Open-Unmix: music source separation with deep neural networks — a joint research of Inria and Sony.
Open-Unmix supports Neural Network Libraries, along with Pytorch, and Tensorflow/Keras.
https://open.unmix.app/paper.pdf
https://github.com/sigsep/open-unmix-nnabla
Music source separation is the task of decomposing music into its constitutive components, e.g., yielding separated stems for the vocals, bass and drums. Such a separation has many applications ranging from rearranging/repurposing the stems (remixing, repanning, upmixing) to full extraction (karaoke, sample creation, audio restoration).

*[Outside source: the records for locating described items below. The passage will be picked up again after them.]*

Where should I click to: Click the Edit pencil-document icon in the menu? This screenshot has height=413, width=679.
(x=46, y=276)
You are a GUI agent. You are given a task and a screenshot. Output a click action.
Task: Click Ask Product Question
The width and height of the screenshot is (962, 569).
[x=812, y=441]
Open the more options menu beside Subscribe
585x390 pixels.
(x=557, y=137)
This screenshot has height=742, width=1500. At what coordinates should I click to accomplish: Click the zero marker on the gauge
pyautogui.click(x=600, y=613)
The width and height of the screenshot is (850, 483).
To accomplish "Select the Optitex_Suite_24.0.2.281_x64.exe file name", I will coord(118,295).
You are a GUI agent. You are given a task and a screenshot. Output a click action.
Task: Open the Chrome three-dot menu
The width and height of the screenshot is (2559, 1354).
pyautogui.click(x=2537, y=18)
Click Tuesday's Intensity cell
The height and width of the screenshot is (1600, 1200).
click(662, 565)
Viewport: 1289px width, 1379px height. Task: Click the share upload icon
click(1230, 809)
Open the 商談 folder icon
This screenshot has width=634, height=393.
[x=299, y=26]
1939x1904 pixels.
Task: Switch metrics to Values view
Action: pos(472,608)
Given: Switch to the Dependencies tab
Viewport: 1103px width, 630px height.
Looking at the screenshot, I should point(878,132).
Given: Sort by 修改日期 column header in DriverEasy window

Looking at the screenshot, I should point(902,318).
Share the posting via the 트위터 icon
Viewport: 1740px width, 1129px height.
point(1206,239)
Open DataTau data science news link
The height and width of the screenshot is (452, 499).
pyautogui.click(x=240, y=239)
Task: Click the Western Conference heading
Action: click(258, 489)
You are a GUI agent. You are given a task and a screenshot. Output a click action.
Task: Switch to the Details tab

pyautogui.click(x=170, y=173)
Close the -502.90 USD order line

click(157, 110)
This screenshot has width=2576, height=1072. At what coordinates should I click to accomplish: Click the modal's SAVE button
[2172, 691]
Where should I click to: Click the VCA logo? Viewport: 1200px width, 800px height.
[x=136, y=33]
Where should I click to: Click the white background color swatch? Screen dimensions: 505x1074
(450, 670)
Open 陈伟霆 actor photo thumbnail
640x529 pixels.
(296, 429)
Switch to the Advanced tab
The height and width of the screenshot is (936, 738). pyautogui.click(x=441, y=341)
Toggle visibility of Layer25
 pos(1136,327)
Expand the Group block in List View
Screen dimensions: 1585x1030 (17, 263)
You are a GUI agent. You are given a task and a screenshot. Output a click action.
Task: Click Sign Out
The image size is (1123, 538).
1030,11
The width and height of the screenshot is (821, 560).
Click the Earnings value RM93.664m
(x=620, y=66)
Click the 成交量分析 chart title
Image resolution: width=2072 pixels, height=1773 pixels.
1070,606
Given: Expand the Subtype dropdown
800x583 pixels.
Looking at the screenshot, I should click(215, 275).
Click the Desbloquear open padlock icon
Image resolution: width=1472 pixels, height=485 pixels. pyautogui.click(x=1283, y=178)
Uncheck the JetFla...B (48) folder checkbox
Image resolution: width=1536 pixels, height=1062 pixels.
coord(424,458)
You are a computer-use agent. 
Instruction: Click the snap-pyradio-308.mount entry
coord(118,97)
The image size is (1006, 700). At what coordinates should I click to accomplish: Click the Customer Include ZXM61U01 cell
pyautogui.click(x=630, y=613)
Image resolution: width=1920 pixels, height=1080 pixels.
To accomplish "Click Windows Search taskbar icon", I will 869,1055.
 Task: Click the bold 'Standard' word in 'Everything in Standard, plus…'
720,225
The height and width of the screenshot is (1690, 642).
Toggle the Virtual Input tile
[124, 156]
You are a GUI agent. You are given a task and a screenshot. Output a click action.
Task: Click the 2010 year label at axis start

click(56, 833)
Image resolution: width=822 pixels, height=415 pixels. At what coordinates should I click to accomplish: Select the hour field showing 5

Music separation has a long history of scientific activity as it is known to be a very challenging problem. In recent years, deep learning based systems – for the first time – yielded high quality separations that also lead to increased commercial interest. However, until now, no open-source implementation that achieves state-of-the-art results was available.
Open-Unmix closes this gap by providing a reference implementation based on deep neural networks. It serves two main purposes: Firstly, to accelerate academic research as Open-Unmix provides implementations for the most popular deep learning frameworks, giving researchers a flexible way to reproduce results; Secondly, we provide a pre-trained model for end users and even artists to try and use source separation. Furthermore, we designed Open-Unmix to be one core component in an open ecosystem on music separation, where we already provide open datasets, software utilities and open evaluation to foster reproducible research as the basis of future development.